## GIVEN PASSAGE
## begin

Can I make a brief point? The Minister of State alluded to it earlier and it would be good to hear the Government response to the Coroners Society letter. The Government is of the belief there is no issue in terms of the independence of the coroner's role. Is the issue here that they were permanent employees previously or had permanent contracts and now that is being changed? Is that the case, Senator Ward?
Some of that is covered in the next section in the context of amendment No. 3 and I am happy to address it when we get to that point. If there is anything else outstanding, the Minister, Deputy McEntee, has undertaken to convey that to the House. She cannot be here today for very serious personal reasons.
I move amendment No. 3:
In page 4, line 39, to delete “for one further period” and substitute “for such further periods”.
On what was said about the terms and conditions, there is no doubt this legislation will substantially change the terms and conditions of coroners. It will not only result in them being limited to holding office for five years, it will also reduce to a single time the number of times they can be reappointed. There was reference to three terms but that relates to people who are in situfinishing a term, being appointed for a five-year term and then reappointed for a subsequent five-year term. That is my understanding. There is a degree to which coroners who are in the system will be lost through attrition as they come to retirement, with the exception of the Dublin Coroner who is set apart from the other coroners in real terms. Every other coroner in the country will, I presume, be allowed to finish under the current terms and conditions he or she enjoys. These are more favourable than those being proposed here, including the length of service they are allowed to give. Over time, as those people come to retirement or leave office for whatever reason, the people who replace them will be subject to the new terms and conditions set down in section 3. If anybody is to be changed within the Coroner Service after this legislation passes, any new term will be subject to the new terms and conditions and they are changed and reduced, it is fair to say.
Section 3 essentially proposes to insert a new section 10A into the 1962 Act and it is made up of four subsections. The one I am seeking to amend is section 10A(2) which reads "A coroner to whom subsection (1) applies and whose term of office expires with the passage of time may be re-appointed by the Minister for one further period, not exceeding 5 years". The five-year period is there and I have less of a problem with that because it is entirely reasonable to put a limit on any person's holding of office. It is not that the appointment cannot be renewed but that at a certain point there is a renewal process, an examination of the work done and an opportunity for another person to compete for the position. That is normal and appropriate and is part of the transparent service we have. The difficulty I have with subsection (2) is that the coroner can only be appointed for one further five-year period. That means when this legislation comes to fruition and is fully operational, a coroner can be appointed in Carlow, for argument's sake, in light of the terrible tragedy there this morning, for a five-year period and may only be appointed for a further five years. Therefore, under this legislation, the coroner could only ever serve for ten years.
I have two things to say about that. First, I do not understand why it is necessary. I do not know why we would want a situation where somebody who is doing the job well and who has the skills, competency and experience to do the job is told he or she cannot do it anymore. It seems to me to be relatively arbitrary that a five-year or ten-year limit, depending on the circumstances, would apply to a coroner, notwithstanding that he or she is doing the job well. Second, there is a real risk with this measure that we will run out of qualified people to do these jobs if they can only ever do them for ten years. There is a limited pool of people with the skills, experience and knowledge to do the job of a coroner and we will run through those people relatively quickly if we are limiting their terms to ten years.

## end

## GIVEN INSTRUCTION 1
Please repeat word for word the part of the coroners debate starting at "Can I make a" and ending at "case, Senator Ward?".
## GIVEN INSTRUCTION 2
Using the coroners debate, answer each of the following, with answers marked to match:
(a) Which amendment number is moved?
(b) What wording does the amendment put in place of "for one further period"?
(c) Under the legislation, what is the longest a coroner could ever serve?

## RECORDED DATA

## begin

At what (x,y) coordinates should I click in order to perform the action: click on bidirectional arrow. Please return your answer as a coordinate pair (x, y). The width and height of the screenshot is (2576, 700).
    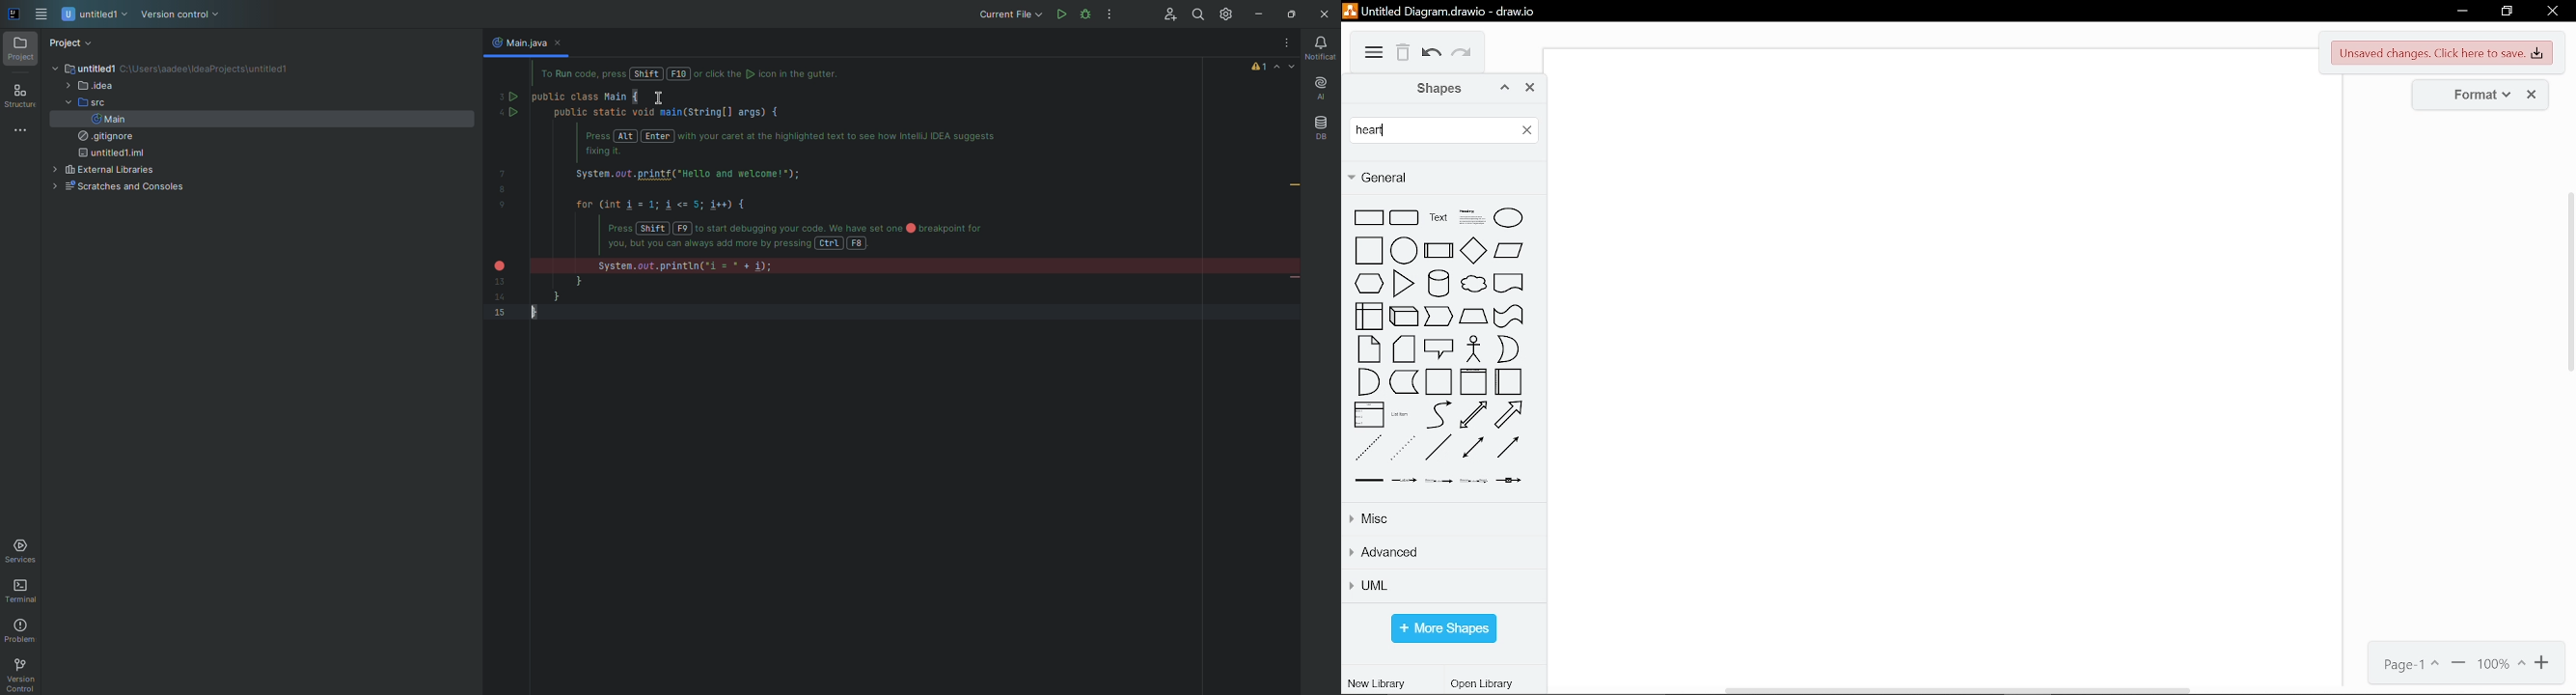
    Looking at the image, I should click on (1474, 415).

## end
## begin

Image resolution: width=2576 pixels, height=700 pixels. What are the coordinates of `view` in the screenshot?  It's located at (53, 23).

## end

## FINAL RESULT 1
Can I make a brief point? The Minister of State alluded to it earlier and it would be good to hear the Government response to the Coroners Society letter. The Government is of the belief there is no issue in terms of the independence of the coroner's role. Is the issue here that they were permanent employees previously or had permanent contracts and now that is being changed? Is that the case, Senator Ward?

## FINAL RESULT 2
(a) Amendment No. 3.
(b) "for such further periods".
(c) Ten years.